Journalism’s Tim Russert Problem
by Pierre Tristam
http://www.commondreams.org/archive/2008/06/17/9674/My sympathies go to Tim Russert’s family. My father died the same way: massive heart attack in the middle of the day, in the prime of his life (he was 46, Russert was 58). Shock doesn’t begin to describe the effect on those who stay behind. Try anger, try a sense of loss that, contrary to greeting-card drivel, never fades until, I expect, one’s own final collapse. Russert wasn’t family, but it’s fair to say, as the casket-lidded lines at the end of obituaries usually do, that his survivors include the 3 million viewers who tuned in every Sunday to watch “Meet the Press,” and even the procession of politicians who’ve been squirming their way through his show since 1991. Sadly for us, television personalities can seem closer to us than family members. Russert, however, never had that effect on me.
Respect for the man aside, there’s a matter of respecting journalism when assessing Russert’s place in the trade. That respect has been lacking in the almost universally fawning tributes to Russert and the craft he represented. Journalists and politicians from the president on down have formed yet another procession of praise and prostrations worthy of, say, Diana or Elvis. But Tim Russert?
That’s what journalism as we know it today is, primarily: an adjunct to the cult of celebrity, a shareholder in the business of image management to protect, foremost, the business of America. When the powerful pay tribute to Russert (”he was an institution in both news and politics for more than two decades,” were President Bush’s autopilot words) they’re paying tribute to themselves — to the establishment Russert represented, defended and, unfortunately for us, encrusted.

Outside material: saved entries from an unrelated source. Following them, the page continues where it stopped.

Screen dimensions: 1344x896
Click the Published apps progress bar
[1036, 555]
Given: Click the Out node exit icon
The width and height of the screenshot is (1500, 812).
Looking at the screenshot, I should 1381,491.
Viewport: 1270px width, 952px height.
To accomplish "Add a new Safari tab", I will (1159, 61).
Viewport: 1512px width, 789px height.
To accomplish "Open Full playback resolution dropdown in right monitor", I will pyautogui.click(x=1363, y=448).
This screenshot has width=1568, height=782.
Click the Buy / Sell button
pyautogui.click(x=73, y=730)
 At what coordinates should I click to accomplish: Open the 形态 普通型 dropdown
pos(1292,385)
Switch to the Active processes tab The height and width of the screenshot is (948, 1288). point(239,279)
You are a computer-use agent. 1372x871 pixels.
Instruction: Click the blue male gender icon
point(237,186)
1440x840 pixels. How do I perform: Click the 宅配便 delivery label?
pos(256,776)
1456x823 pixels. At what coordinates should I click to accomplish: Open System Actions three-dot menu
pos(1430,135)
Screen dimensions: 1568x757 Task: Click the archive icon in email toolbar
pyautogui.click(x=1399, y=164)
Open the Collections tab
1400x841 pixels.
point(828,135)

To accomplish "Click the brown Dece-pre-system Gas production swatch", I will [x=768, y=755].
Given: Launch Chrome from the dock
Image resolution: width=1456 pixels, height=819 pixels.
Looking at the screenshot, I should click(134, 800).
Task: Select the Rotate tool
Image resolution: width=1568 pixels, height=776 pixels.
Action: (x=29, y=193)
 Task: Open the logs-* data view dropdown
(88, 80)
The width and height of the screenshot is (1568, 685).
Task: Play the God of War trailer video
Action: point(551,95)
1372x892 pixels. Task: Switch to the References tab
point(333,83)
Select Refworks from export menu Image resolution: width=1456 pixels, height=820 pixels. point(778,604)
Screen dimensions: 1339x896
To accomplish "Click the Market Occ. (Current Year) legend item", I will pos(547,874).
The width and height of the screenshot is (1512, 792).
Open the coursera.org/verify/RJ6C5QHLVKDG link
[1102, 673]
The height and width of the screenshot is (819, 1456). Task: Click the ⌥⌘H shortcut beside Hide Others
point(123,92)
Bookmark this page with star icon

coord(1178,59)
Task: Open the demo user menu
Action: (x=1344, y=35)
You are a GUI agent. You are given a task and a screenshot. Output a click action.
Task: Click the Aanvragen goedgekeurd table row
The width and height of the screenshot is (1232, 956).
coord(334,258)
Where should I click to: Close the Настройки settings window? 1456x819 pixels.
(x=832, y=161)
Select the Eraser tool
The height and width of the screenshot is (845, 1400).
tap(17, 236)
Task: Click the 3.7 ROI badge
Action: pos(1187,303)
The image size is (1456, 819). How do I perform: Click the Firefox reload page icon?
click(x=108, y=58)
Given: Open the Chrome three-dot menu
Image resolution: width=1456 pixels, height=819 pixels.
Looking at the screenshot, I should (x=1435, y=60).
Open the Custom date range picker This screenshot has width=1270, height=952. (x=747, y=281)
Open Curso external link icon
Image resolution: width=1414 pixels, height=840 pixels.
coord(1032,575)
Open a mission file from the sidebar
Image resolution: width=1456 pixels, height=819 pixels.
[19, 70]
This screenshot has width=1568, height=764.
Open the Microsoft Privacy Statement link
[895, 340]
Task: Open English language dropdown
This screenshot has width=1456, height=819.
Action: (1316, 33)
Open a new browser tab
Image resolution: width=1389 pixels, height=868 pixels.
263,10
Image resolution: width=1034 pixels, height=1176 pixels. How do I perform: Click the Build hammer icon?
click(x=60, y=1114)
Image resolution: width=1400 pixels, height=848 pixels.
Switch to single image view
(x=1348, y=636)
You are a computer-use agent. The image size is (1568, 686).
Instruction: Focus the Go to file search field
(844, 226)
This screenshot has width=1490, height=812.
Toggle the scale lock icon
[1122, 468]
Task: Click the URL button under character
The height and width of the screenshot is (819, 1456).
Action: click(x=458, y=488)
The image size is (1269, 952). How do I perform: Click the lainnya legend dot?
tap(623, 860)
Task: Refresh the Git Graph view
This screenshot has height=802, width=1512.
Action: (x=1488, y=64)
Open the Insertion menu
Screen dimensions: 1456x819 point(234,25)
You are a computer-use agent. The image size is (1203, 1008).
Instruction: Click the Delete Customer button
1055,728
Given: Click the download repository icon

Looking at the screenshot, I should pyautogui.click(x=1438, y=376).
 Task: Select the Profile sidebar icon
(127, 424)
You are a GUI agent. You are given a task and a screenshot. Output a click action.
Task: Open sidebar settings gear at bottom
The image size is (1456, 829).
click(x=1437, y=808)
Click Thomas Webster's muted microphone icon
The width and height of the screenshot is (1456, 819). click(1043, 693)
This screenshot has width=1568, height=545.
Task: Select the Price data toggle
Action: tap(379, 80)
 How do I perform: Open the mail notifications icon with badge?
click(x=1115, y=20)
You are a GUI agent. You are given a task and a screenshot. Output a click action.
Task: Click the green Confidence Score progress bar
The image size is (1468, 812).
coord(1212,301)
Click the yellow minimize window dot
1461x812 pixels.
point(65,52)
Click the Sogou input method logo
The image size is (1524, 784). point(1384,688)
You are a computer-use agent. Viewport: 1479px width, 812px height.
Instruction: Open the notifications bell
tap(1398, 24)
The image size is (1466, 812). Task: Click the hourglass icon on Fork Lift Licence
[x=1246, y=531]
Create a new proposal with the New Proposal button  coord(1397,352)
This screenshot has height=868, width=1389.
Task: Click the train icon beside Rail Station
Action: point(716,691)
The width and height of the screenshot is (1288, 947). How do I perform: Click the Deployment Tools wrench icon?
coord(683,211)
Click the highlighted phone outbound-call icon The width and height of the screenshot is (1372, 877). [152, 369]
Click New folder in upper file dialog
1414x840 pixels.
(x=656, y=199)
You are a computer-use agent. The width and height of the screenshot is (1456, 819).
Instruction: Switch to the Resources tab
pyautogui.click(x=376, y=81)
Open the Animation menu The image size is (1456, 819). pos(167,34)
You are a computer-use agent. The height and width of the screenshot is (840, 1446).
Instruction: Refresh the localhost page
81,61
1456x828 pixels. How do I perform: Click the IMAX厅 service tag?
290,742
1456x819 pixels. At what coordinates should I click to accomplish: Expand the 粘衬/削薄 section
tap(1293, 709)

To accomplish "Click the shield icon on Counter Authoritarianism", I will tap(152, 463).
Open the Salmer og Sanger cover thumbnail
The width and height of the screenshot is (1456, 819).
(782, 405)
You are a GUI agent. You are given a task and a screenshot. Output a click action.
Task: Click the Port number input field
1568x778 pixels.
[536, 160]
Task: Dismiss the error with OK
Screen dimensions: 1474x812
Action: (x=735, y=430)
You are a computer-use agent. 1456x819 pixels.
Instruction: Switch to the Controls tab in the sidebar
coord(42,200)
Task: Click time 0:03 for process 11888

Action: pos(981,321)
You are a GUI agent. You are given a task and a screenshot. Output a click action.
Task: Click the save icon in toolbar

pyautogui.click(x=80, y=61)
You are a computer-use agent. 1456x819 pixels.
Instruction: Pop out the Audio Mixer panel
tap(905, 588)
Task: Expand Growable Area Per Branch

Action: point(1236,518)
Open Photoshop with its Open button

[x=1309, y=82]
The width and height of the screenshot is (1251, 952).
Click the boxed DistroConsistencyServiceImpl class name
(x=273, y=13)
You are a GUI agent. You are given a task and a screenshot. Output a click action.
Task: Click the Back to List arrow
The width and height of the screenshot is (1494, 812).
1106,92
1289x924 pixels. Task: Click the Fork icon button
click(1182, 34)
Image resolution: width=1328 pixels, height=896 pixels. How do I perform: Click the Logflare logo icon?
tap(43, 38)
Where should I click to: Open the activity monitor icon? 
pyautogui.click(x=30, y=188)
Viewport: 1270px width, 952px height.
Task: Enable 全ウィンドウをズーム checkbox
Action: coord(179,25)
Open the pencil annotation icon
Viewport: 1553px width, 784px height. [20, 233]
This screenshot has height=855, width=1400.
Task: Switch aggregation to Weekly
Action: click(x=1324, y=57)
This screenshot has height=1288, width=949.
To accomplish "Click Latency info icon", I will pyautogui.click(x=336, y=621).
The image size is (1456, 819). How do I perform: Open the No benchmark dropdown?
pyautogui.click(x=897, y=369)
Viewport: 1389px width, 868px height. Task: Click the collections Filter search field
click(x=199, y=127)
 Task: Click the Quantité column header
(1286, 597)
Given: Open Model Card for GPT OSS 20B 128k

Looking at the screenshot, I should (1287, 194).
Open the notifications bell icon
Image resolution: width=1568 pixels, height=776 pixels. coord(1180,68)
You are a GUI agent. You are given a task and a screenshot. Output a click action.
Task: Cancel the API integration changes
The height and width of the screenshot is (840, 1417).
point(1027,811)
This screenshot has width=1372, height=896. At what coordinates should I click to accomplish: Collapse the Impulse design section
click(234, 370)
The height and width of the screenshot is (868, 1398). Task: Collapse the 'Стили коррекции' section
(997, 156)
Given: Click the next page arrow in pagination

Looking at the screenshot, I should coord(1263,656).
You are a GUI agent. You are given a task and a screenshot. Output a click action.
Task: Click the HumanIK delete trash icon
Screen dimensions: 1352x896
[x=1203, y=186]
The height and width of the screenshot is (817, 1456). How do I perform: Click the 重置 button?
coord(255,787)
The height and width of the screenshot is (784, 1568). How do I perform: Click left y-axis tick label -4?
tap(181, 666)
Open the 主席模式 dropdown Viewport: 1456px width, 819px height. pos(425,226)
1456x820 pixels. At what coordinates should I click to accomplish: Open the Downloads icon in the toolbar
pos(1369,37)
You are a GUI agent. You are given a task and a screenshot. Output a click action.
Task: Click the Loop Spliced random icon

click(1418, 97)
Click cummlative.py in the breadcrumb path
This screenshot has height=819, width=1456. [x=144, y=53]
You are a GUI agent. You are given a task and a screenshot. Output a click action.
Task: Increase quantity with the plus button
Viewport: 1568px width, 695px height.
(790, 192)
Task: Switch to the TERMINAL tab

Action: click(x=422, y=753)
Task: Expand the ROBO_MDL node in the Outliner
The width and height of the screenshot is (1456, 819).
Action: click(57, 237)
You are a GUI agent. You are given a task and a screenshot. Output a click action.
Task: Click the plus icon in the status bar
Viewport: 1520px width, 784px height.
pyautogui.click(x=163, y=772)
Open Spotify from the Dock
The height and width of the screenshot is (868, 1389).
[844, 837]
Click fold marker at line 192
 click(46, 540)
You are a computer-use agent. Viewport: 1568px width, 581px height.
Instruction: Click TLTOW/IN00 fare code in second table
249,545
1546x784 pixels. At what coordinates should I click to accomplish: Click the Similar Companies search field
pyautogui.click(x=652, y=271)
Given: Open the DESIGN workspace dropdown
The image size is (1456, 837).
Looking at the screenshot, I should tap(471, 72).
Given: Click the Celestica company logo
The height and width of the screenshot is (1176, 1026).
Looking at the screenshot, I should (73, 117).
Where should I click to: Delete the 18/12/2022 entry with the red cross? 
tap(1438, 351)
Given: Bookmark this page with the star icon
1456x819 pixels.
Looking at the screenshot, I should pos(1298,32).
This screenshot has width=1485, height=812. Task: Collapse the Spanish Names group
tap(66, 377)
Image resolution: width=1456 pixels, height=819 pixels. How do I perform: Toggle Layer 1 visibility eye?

You expect politics to be a game between scoundrels, to be “the art of governing mankind by deceiving them,” as Isaac Disraeli (Benjamin’s son) put it. You don’t expect journalists to enable the fraud, but to unravel it, at least occasionally. Russert’s reputation rested on the no-nonsense interview designed to do just that. It was more reputation than reality. Since the Age of Reagan, the perception of tough journalism has paralleled the perception of integrity in politics when, all along, politics and journalism have been complicit in legitimizing spin — interpretation ahead of fact. In more honest days, we’d call that propaganda. But that’s one of those “shrill” words not to be used in polite company, and Russert’s court was nothing if not a weekly oath to the appropriate.